Für Ankara, Teheran und Peking – die allesamt bestrebt sind, ihren Einfluss in ganz Zentralasien auszuweiten – ist Aserbaidschan ein wichtiger Akteur bei regionalen Energieprojekten sowie der Entwicklung neuer regionaler Eisenbahnen und geplanter Infrastruktur- und Konnektivitätsprojekte.

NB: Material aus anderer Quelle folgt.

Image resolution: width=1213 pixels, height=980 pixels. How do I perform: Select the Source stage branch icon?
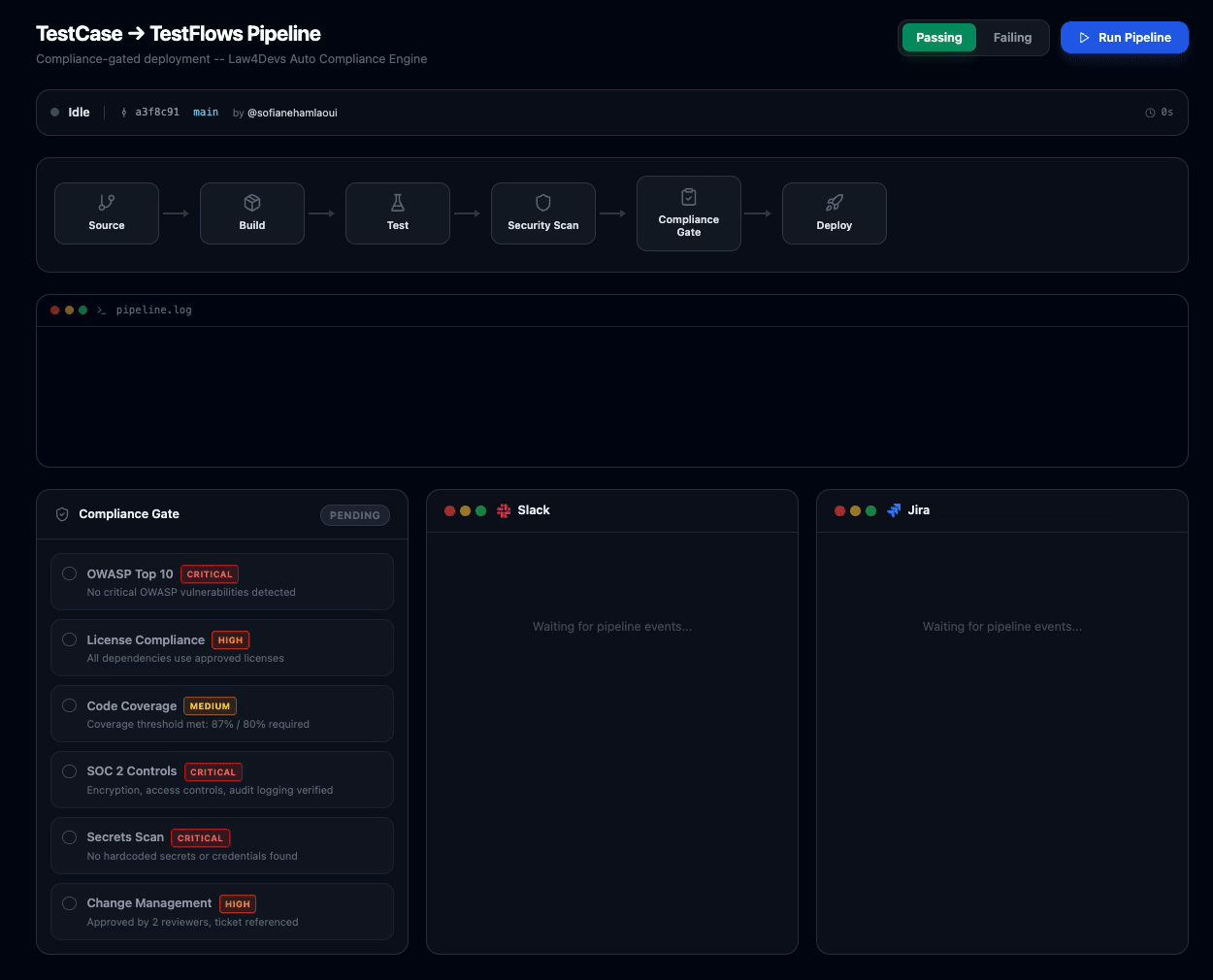[x=107, y=202]
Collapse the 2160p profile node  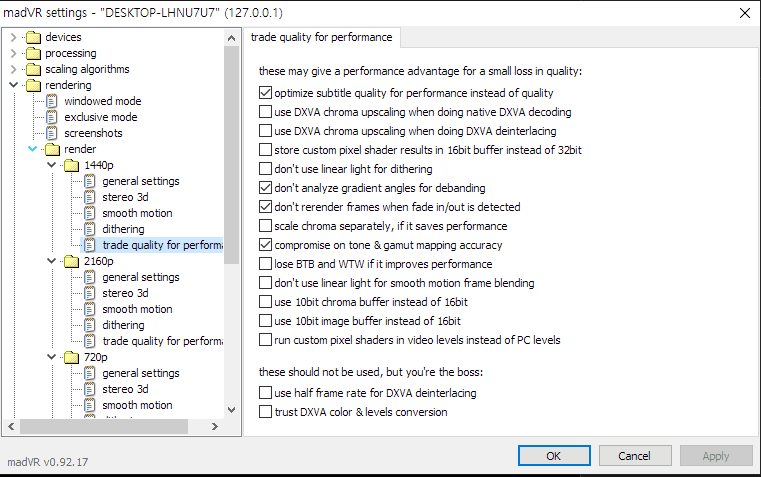coord(52,261)
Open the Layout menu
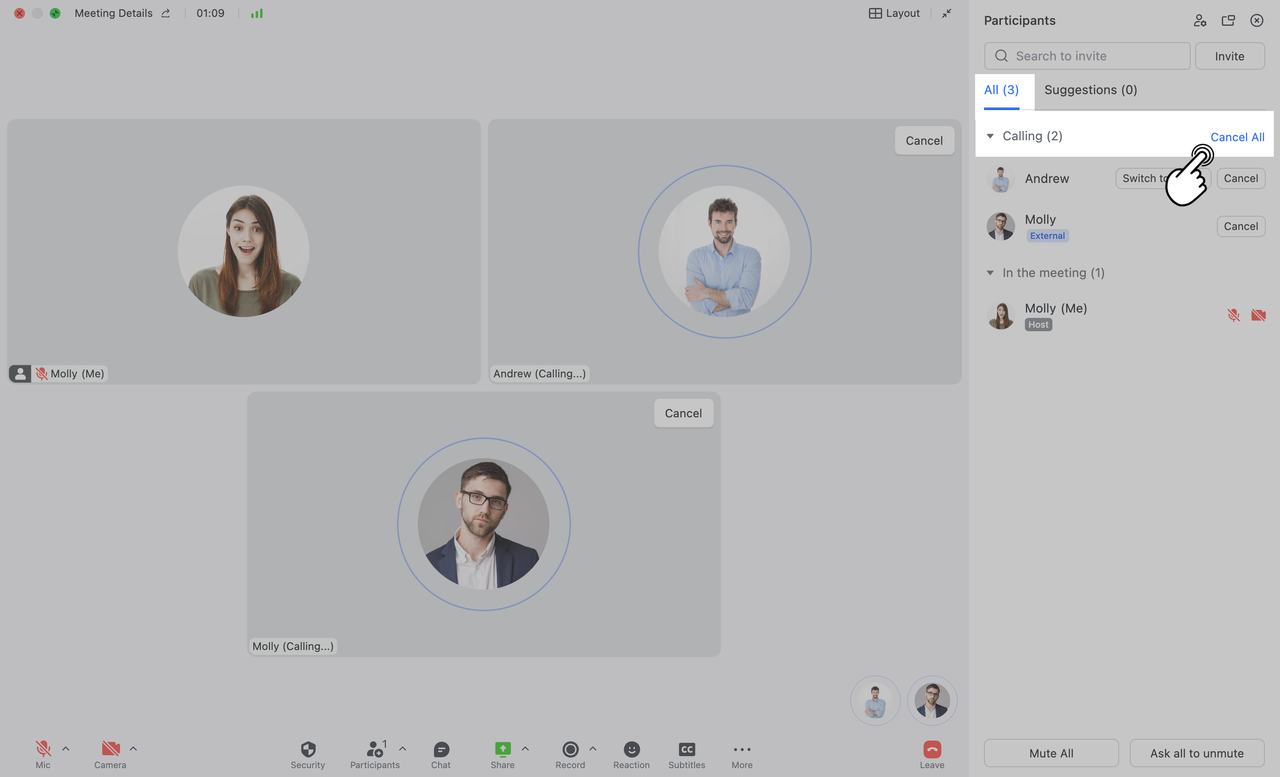This screenshot has height=777, width=1280. coord(894,13)
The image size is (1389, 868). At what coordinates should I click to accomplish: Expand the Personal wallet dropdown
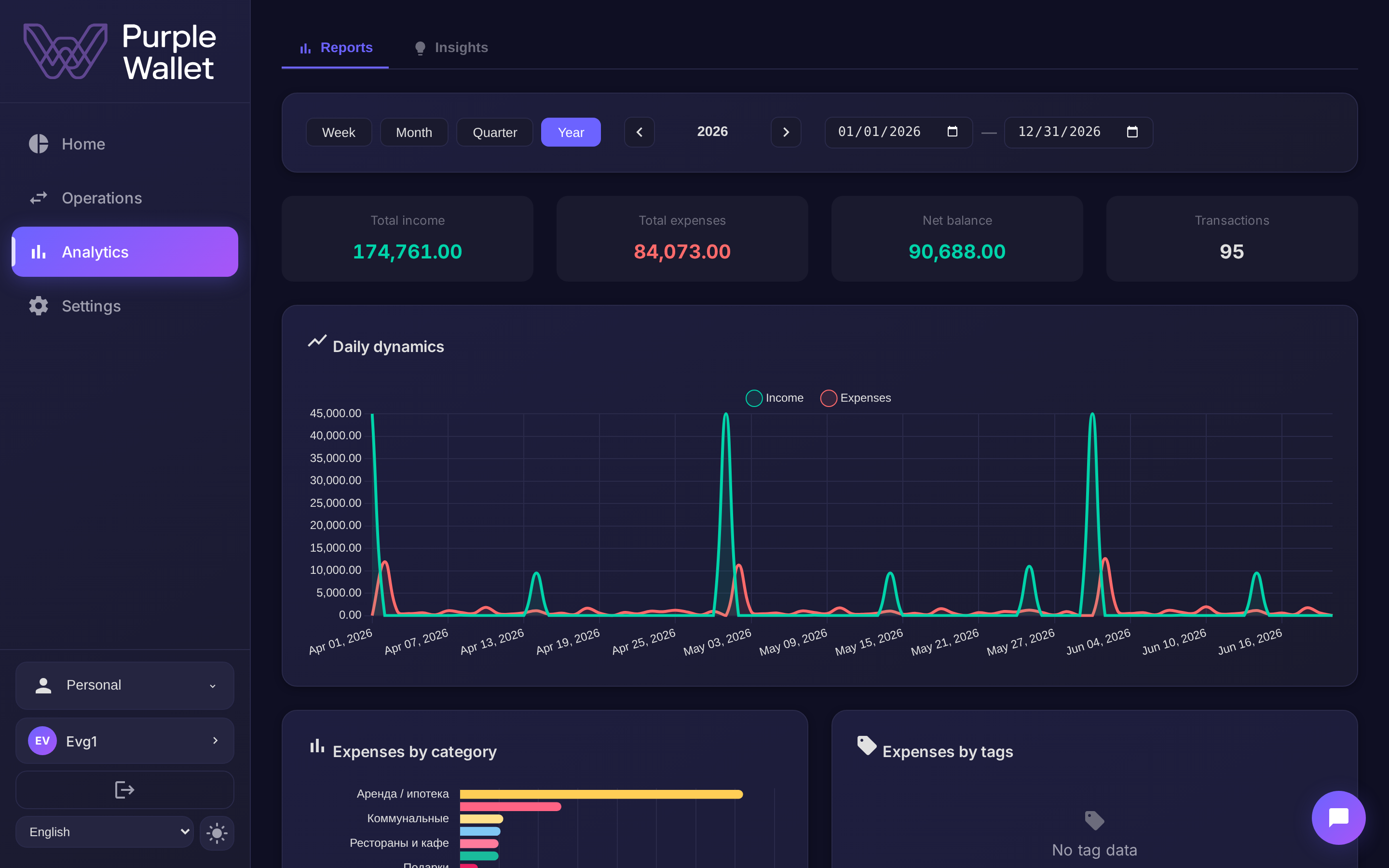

Dank starker sprachlicher, religiöser und kultureller Bindungen ist die Türkei seit der Unabhängigkeit Aserbaidschans wichtigster regionaler Verbündeter. Aber Baku hat es geschickt geschafft, sicherzustellen, dass es mit all seinen Bewerbern mithalten kann. Es ist sich bewusst, dass sie alle Chancen bieten, aber auch gefährlich sein können, wenn die Beziehungen abstürzen.

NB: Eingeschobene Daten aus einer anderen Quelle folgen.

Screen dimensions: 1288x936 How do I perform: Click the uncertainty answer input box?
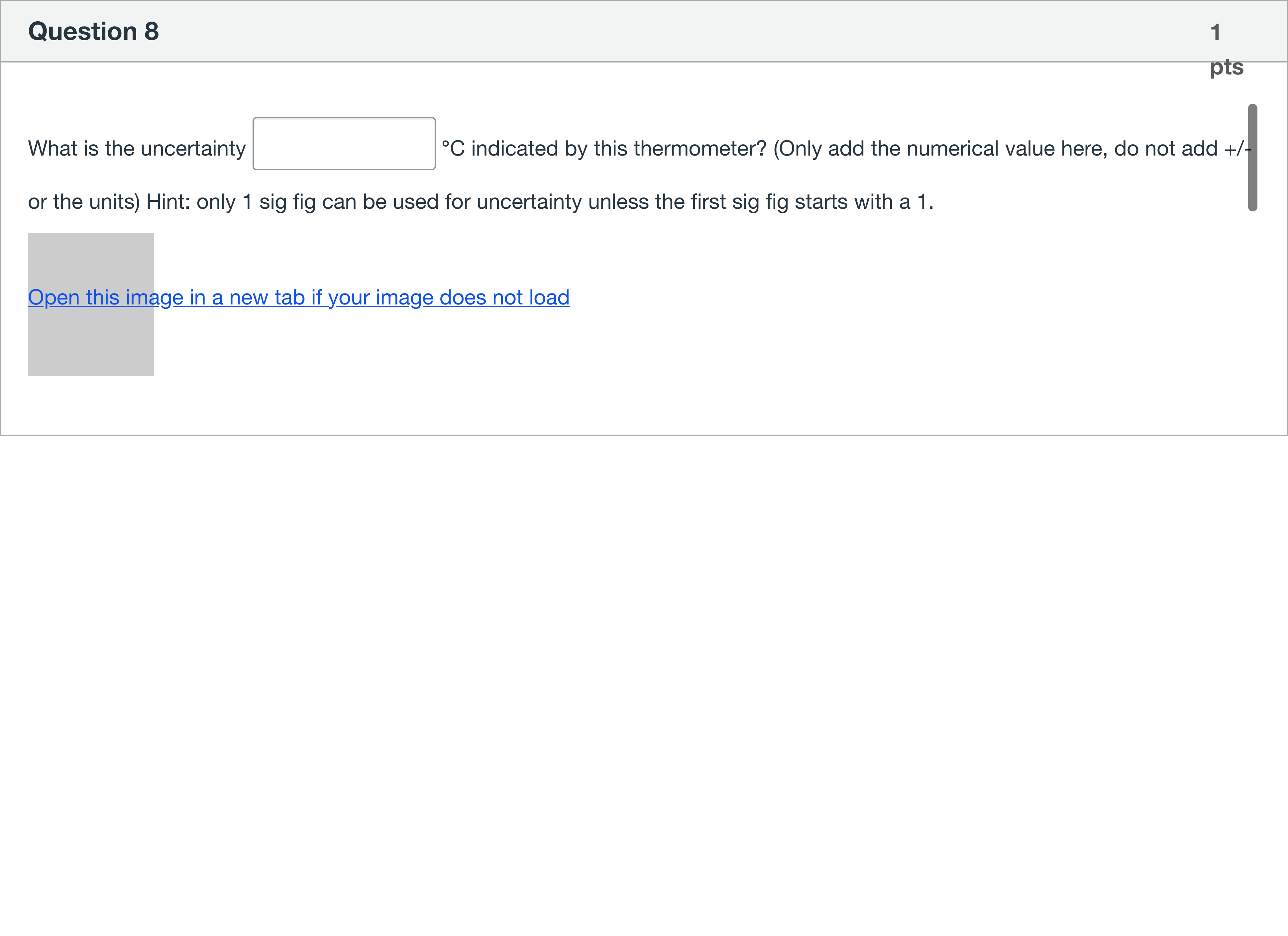pyautogui.click(x=344, y=144)
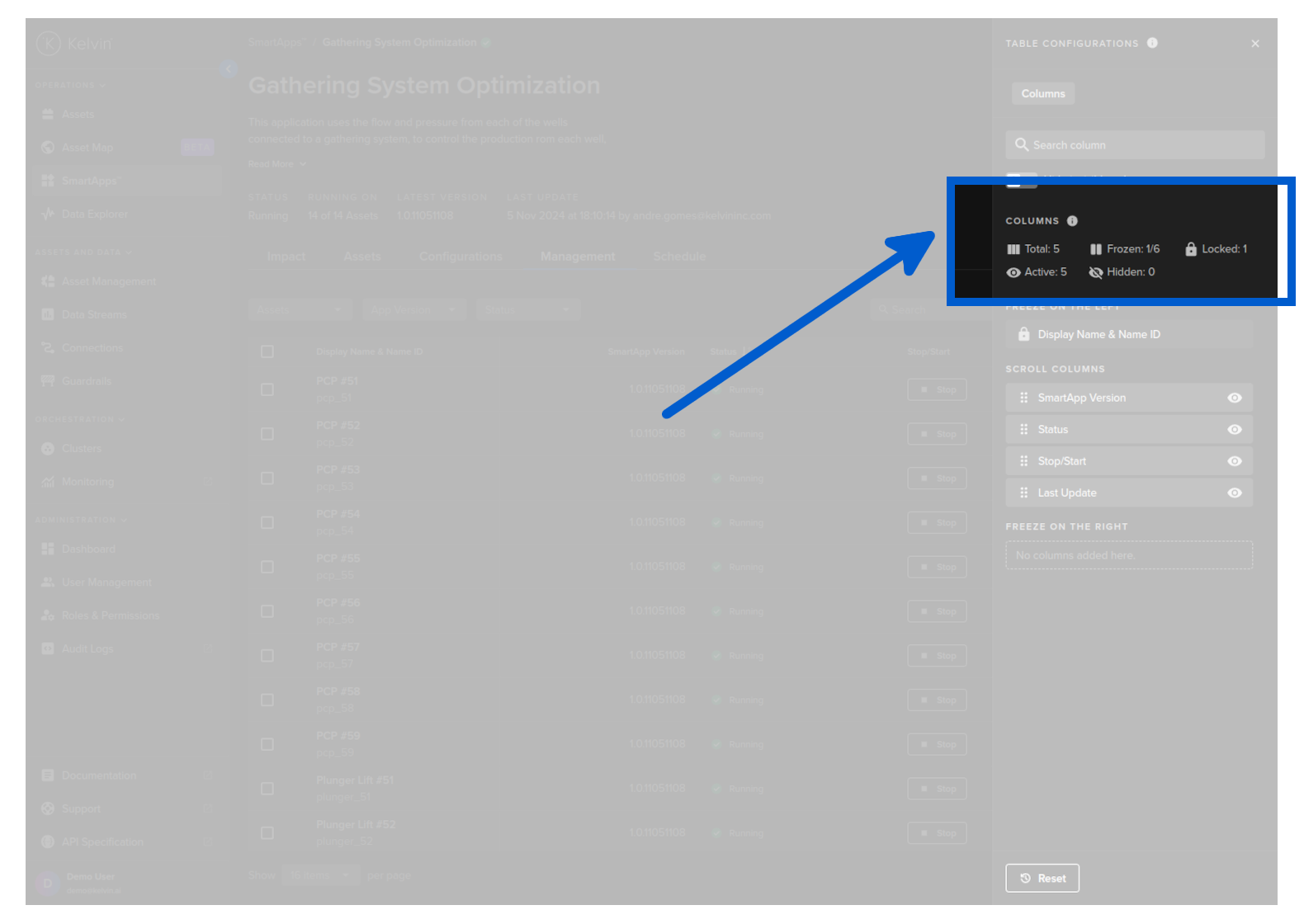
Task: Click the lock icon on Display Name & Name ID
Action: (1023, 334)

Und das gilt für alle wichtigen Akteure in der Region, sei es die EU, die Türkei, Iran, China oder Russland. Der Grund dafür, dass Baku mit einer sehr unterschiedlichen Gruppe von Nationen zurechtkommt – und warum dieser jüngste militärische Vorstoß wahrscheinlich keine ernsthaften Auswirkungen auf Baku haben wird – liegt darin, dass niemand seinen geopolitischen Rivalen einen Vorteil verschaffen und das fragile Gleichgewicht in diesem Land stören möchte Zentralasien.

Für die Armenier, denen die Geschichte so oft Unrecht zugefügt hat, ist dies äußerst bedauerlich. Sie wären vielleicht besser beraten gewesen, dem Beispiel Aserbaidschans zu folgen und zu versuchen, jedermanns Freund zu sein, anstatt sich zunächst auf Russland zu verlassen und dann nach Westen zu schwenken – eine Pirouette, die ihnen in Moskau jedes Mitgefühl verloren hat.

Aber andererseits ist Armenien nicht wie sein Nachbarland mit nachgewiesenen Öl- oder Erdgasreserven gesegnet.